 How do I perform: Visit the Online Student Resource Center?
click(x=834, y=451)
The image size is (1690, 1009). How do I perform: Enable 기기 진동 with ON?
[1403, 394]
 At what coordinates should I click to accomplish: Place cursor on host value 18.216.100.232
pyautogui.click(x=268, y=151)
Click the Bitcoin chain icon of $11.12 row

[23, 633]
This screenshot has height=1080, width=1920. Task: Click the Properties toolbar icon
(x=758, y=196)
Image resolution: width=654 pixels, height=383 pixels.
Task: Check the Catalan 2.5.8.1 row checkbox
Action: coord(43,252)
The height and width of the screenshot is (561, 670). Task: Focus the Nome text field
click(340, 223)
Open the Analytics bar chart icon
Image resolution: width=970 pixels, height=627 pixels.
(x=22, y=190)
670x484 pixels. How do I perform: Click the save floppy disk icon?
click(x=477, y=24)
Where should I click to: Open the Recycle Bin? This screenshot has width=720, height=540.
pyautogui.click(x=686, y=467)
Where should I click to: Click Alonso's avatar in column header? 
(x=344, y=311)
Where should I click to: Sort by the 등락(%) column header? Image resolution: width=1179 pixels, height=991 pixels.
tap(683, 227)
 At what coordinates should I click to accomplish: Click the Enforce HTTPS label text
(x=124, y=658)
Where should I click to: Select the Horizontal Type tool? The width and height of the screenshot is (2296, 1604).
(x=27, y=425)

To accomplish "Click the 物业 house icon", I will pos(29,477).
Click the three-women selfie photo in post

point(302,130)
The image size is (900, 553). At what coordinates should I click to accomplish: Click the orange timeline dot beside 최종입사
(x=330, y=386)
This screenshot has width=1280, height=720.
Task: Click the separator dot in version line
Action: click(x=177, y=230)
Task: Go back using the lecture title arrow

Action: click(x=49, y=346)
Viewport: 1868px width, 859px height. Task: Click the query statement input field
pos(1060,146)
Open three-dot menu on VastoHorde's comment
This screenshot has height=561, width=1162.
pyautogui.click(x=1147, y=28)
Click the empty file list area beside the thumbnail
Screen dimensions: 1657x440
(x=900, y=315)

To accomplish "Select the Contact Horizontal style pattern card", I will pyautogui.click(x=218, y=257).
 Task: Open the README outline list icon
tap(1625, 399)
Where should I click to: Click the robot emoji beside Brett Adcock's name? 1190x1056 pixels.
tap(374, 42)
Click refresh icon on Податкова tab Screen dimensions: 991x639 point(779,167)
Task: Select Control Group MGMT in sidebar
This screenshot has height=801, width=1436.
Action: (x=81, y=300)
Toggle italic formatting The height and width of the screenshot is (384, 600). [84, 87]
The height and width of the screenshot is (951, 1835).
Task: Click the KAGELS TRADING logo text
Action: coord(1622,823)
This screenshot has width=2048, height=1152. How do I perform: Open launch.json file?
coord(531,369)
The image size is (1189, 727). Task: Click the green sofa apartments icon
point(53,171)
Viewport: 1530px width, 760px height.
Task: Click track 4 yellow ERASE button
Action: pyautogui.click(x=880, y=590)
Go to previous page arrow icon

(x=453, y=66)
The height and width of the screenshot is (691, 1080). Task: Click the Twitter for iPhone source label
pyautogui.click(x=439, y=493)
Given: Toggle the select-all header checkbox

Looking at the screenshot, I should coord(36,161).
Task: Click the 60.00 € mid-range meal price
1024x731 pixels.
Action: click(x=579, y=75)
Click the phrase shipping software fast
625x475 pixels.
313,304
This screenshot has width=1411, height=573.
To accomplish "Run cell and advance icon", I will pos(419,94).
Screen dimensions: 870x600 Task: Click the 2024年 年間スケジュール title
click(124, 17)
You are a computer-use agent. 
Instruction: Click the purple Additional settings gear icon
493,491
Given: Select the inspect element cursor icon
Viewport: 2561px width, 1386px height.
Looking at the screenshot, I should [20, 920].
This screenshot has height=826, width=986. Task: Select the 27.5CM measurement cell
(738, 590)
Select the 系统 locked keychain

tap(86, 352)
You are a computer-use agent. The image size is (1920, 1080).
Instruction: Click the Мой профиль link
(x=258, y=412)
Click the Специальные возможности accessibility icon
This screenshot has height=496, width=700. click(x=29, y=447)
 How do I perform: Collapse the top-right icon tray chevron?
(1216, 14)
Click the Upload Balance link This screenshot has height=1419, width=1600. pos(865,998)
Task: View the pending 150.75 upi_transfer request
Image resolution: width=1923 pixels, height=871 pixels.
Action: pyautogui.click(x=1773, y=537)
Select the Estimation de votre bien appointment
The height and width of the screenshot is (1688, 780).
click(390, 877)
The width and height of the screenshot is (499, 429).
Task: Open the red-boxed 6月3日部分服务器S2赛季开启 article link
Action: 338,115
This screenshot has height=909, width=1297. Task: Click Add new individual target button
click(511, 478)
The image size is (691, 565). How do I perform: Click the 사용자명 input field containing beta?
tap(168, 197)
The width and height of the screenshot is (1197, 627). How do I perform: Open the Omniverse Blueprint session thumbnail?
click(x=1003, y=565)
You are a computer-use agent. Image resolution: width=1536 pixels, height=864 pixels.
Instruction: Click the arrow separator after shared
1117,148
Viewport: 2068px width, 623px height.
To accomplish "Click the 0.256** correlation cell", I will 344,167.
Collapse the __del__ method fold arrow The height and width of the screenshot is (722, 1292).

### AIM
Please rewrite all the rows above, changing "Where should I click to:" to "Where do I click to:" and leaving everything else unchanged.

### COMPLETED TASK
 How do I perform: Visit the Online Student Resource Center?
click(x=834, y=451)
The image size is (1690, 1009). How do I perform: Enable 기기 진동 with ON?
[1403, 394]
 At what coordinates should I click to accomplish: Place cursor on host value 18.216.100.232
pyautogui.click(x=268, y=151)
Click the Bitcoin chain icon of $11.12 row

[23, 633]
This screenshot has height=1080, width=1920. Task: Click the Properties toolbar icon
(x=758, y=196)
Image resolution: width=654 pixels, height=383 pixels.
Task: Check the Catalan 2.5.8.1 row checkbox
Action: coord(43,252)
The height and width of the screenshot is (561, 670). Task: Focus the Nome text field
click(340, 223)
Open the Analytics bar chart icon
Image resolution: width=970 pixels, height=627 pixels.
(x=22, y=190)
670x484 pixels. How do I perform: Click the save floppy disk icon?
click(x=477, y=24)
Where do I click to: Open the Recycle Bin? This screenshot has width=720, height=540.
pyautogui.click(x=686, y=467)
Where do I click to: Click Alonso's avatar in column header? 
(x=344, y=311)
Where do I click to: Sort by the 등락(%) column header? Image resolution: width=1179 pixels, height=991 pixels.
tap(683, 227)
 At what coordinates should I click to accomplish: Click the Enforce HTTPS label text
(x=124, y=658)
Where do I click to: Select the Horizontal Type tool? The width and height of the screenshot is (2296, 1604).
(x=27, y=425)

To accomplish "Click the 物业 house icon", I will pos(29,477).
Click the three-women selfie photo in post

point(302,130)
The image size is (900, 553). At what coordinates should I click to accomplish: Click the orange timeline dot beside 최종입사
(x=330, y=386)
This screenshot has width=1280, height=720.
Task: Click the separator dot in version line
Action: click(x=177, y=230)
Task: Go back using the lecture title arrow

Action: click(x=49, y=346)
Viewport: 1868px width, 859px height. Task: Click the query statement input field
pos(1060,146)
Open three-dot menu on VastoHorde's comment
This screenshot has height=561, width=1162.
pyautogui.click(x=1147, y=28)
Click the empty file list area beside the thumbnail
Screen dimensions: 1657x440
(x=900, y=315)

To accomplish "Select the Contact Horizontal style pattern card", I will pyautogui.click(x=218, y=257).
 Task: Open the README outline list icon
tap(1625, 399)
Where do I click to: Click the robot emoji beside Brett Adcock's name? 1190x1056 pixels.
tap(374, 42)
Click refresh icon on Податкова tab Screen dimensions: 991x639 point(779,167)
Task: Select Control Group MGMT in sidebar
This screenshot has height=801, width=1436.
Action: (x=81, y=300)
Toggle italic formatting The height and width of the screenshot is (384, 600). [84, 87]
The height and width of the screenshot is (951, 1835).
Task: Click the KAGELS TRADING logo text
Action: coord(1622,823)
This screenshot has width=2048, height=1152. How do I perform: Open launch.json file?
coord(531,369)
The image size is (1189, 727). Task: Click the green sofa apartments icon
point(53,171)
Viewport: 1530px width, 760px height.
Task: Click track 4 yellow ERASE button
Action: pyautogui.click(x=880, y=590)
Go to previous page arrow icon

(x=453, y=66)
The height and width of the screenshot is (691, 1080). Task: Click the Twitter for iPhone source label
pyautogui.click(x=439, y=493)
Given: Toggle the select-all header checkbox

Looking at the screenshot, I should coord(36,161).
Task: Click the 60.00 € mid-range meal price
1024x731 pixels.
Action: click(x=579, y=75)
Click the phrase shipping software fast
625x475 pixels.
313,304
This screenshot has width=1411, height=573.
To accomplish "Run cell and advance icon", I will pos(419,94).
Screen dimensions: 870x600 Task: Click the 2024年 年間スケジュール title
click(124, 17)
You are a computer-use agent. 
Instruction: Click the purple Additional settings gear icon
493,491
Given: Select the inspect element cursor icon
Viewport: 2561px width, 1386px height.
Looking at the screenshot, I should [20, 920].
This screenshot has height=826, width=986. Task: Select the 27.5CM measurement cell
(738, 590)
Select the 系统 locked keychain

tap(86, 352)
You are a computer-use agent. The image size is (1920, 1080).
Instruction: Click the Мой профиль link
(x=258, y=412)
Click the Специальные возможности accessibility icon
This screenshot has height=496, width=700. click(x=29, y=447)
 How do I perform: Collapse the top-right icon tray chevron?
(1216, 14)
Click the Upload Balance link This screenshot has height=1419, width=1600. pos(865,998)
Task: View the pending 150.75 upi_transfer request
Image resolution: width=1923 pixels, height=871 pixels.
Action: pyautogui.click(x=1773, y=537)
Select the Estimation de votre bien appointment
The height and width of the screenshot is (1688, 780).
click(390, 877)
The width and height of the screenshot is (499, 429).
Task: Open the red-boxed 6月3日部分服务器S2赛季开启 article link
Action: 338,115
This screenshot has height=909, width=1297. Task: Click Add new individual target button
click(511, 478)
The image size is (691, 565). How do I perform: Click the 사용자명 input field containing beta?
tap(168, 197)
The width and height of the screenshot is (1197, 627). How do I perform: Open the Omniverse Blueprint session thumbnail?
click(x=1003, y=565)
You are a computer-use agent. Image resolution: width=1536 pixels, height=864 pixels.
Instruction: Click the arrow separator after shared
1117,148
Viewport: 2068px width, 623px height.
To accomplish "Click the 0.256** correlation cell", I will 344,167.
Collapse the __del__ method fold arrow The height and width of the screenshot is (722, 1292).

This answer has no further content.